Join a team of industry leading AdTech experts that are shaping the future of online advertising & audience targeting. Their award-winning solutions serve both the demand and supply side.


We are now seeking an Analyst to maximise yield, performance and margin with our publisher / supply partners that are central to our solutions.

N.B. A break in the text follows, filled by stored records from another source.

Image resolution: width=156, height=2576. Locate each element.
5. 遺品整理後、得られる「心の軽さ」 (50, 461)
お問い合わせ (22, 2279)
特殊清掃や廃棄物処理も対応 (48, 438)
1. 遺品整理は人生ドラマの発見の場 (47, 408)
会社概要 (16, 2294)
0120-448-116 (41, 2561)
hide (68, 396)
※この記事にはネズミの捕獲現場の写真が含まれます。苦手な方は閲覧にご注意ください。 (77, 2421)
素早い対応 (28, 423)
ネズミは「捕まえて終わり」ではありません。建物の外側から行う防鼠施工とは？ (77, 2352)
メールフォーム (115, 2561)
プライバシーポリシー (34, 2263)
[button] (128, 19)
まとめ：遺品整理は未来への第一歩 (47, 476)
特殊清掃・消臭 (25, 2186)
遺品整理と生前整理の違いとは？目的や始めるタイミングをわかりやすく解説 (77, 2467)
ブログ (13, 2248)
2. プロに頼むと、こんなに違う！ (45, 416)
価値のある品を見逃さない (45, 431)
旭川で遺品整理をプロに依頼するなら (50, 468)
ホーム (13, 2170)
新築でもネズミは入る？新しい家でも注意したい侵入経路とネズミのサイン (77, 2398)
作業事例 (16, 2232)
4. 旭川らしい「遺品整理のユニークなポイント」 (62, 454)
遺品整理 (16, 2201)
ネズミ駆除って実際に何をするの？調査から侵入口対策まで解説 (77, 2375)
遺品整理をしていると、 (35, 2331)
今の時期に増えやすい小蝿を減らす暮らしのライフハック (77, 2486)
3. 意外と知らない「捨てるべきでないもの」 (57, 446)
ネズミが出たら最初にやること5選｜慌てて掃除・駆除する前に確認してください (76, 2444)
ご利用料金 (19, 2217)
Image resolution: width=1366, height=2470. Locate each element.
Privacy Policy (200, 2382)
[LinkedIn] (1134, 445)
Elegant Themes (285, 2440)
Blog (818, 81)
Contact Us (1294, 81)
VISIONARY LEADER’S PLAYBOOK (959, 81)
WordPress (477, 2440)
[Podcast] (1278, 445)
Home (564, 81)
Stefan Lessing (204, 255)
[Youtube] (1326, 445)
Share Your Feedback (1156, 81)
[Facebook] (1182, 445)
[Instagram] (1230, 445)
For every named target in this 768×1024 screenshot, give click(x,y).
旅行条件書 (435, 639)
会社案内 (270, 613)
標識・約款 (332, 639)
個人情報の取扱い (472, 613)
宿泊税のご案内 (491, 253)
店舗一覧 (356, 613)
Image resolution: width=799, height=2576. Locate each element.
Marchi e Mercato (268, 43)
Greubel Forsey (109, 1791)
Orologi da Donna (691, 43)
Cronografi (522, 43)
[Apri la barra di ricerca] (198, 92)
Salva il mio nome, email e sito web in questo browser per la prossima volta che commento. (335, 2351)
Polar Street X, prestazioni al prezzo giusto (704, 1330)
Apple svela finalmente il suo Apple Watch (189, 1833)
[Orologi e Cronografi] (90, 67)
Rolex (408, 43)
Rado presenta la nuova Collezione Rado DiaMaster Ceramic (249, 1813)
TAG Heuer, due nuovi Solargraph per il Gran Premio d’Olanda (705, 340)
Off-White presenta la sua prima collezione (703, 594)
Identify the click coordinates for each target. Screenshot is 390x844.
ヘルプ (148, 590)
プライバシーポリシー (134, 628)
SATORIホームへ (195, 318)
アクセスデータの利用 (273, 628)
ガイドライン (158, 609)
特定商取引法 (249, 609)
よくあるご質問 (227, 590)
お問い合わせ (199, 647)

Skills & Qualifications: MUST HAVE


  • Understanding of the supply-side of the ad technology / programmatic ecosystem
  • Proficiency in SQL (intermediate level is fine but you will be tested)
  • Advanced level knowledge of data analysis and reporting
  • Use of Google Cloud Platform, Big Query and Google Data Studio
  • BI / Data Visualisation tools


About you:


  • A natural communicator with the ability to 'tell a story' not just present the data
  • Intellectual curiosity and proactivity in abundance!
  • A proven track-record of building & executing test frameworks which deliver tangible business value


Responsibilities


  • Use data to demonstrate why supply side partners should increase our client's share of their inventory
  • Improving yield for supply partners
  • Analyse the programmatic bid-stream for continuous improvement
  • Identify margin opportunity
  • Forecast revenue
  • Develop clear visualisations to convey complicated data in a straightforward manner to both technical and non-technical audiences
  • Drive change via new insights uncovered


Preferred:


  • you will join from a publisher, SSP or Ad Exchange
  • or have exposure to the supply-side within an agency


Remuneration, Culture and Extras!


  • An atmosphere of excellence
  • Autonomy
  • Hybrid work patterns ongoing
  • learn from the very best and help shape the future of advertising
  • healthcare, medical & wellness support through insurance, schemes and partnerships
  • life assurance
  • generous annual leave
  • pension scheme
  • plenty of socials


...if the above sounds like you, apply now!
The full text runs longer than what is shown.